I'm glad someone explained the star of David. I noticed it in the movie and just kept thinking to my self, "That's the tallest Jewish man I have ever seen."
 

Canadave

One Too Many
Messages
1,290
Location
Toronto, ON, Canada
Mr. Jason said:
...kept thinking to my self, "That's the tallest Jewish man I have ever seen."

Baer was 6'2".

Hank Greenberg was 6' 3 1/2".
Sandy Kofax is 6'2".
Shawn Green is 6'4".
Jeff Goldblum is 6'4".
Woody Allen is 5'5"...er, forget that one.

I'M 6'1"!

David

PS How many Jews have you seen? ;)
 

Honduran

New in Town
Messages
20
Location
Toronto, ON
Flawed Film

I saw "Cinderella Man", and by far the best aspect to the film was Russell Crowe's performance, closely followed by Paul Giamatti. The film itself lacked resonance - Ron Howard missed the mark. Max was portrayed as cartoonish, and all I could think about was how the character reminded me of Max Baer's real life son on the Beverly Hillbillies. As to the Jewish aspect, that didn't strike a chord in me at all.

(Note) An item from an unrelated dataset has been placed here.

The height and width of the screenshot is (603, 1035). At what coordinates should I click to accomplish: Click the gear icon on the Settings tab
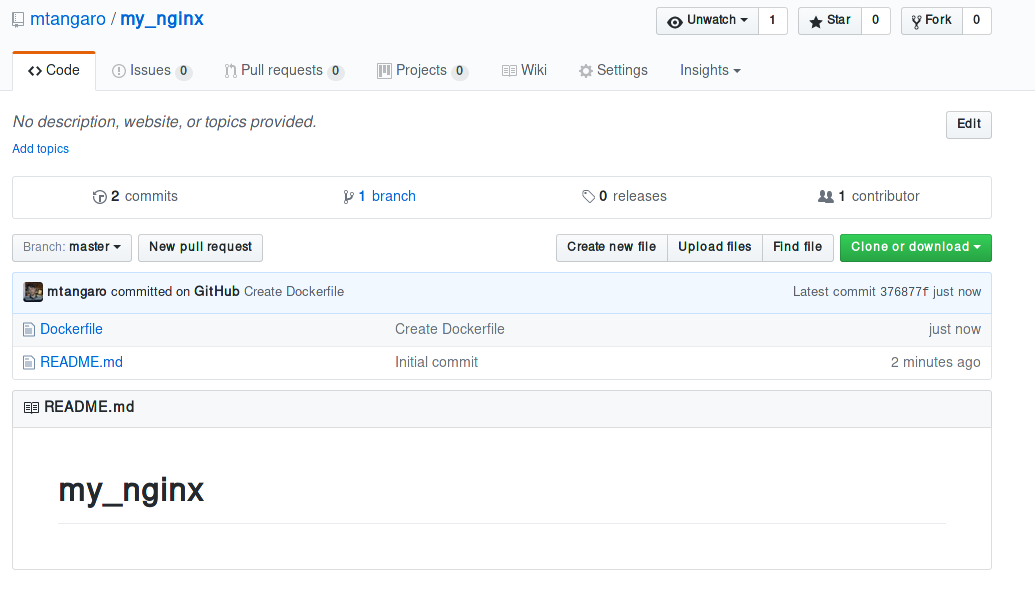pos(585,70)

On that note, I'll leave, before Dave brings forth his tape measure..........

Brian
 

jitterbugdoll

Call Me a Cab
Messages
2,042
Location
Soon to be not-so-sunny Boston
I enjoyed this movie--it wouldn't be at the top of my list of favorite period movies, but I liked it just fine. Of course, I will go to any movie set in my favorite eras simply for the clothes alone, so perhaps my opinion is somewhat biased!
 

Mr. Jason

Familiar Face
Messages
78
Location
Chatham Co., NC, USA
Tall Jews

Canadave said:
Baer was 6'2".

Hank Greenberg was 6' 3 1/2".
Sandy Kofax is 6'2".
Shawn Green is 6'4".
Jeff Goldblum is 6'4".
Woody Allen is 5'5"...er, forget that one.

I'M 6'1"!

David

PS How many Jews have you seen? ;)

Not many and I just watched "Everything You Wanted to Know About Sex but Were Afraid to Ask", my wife forced me, so I had Woody Allen on the brain. Frankly I've never been very good at picking Jewish people out from other people with pink colored skin.

Did anybody else think that Crowe's accent was a little off. I expected an Irish edge but it wasn't there.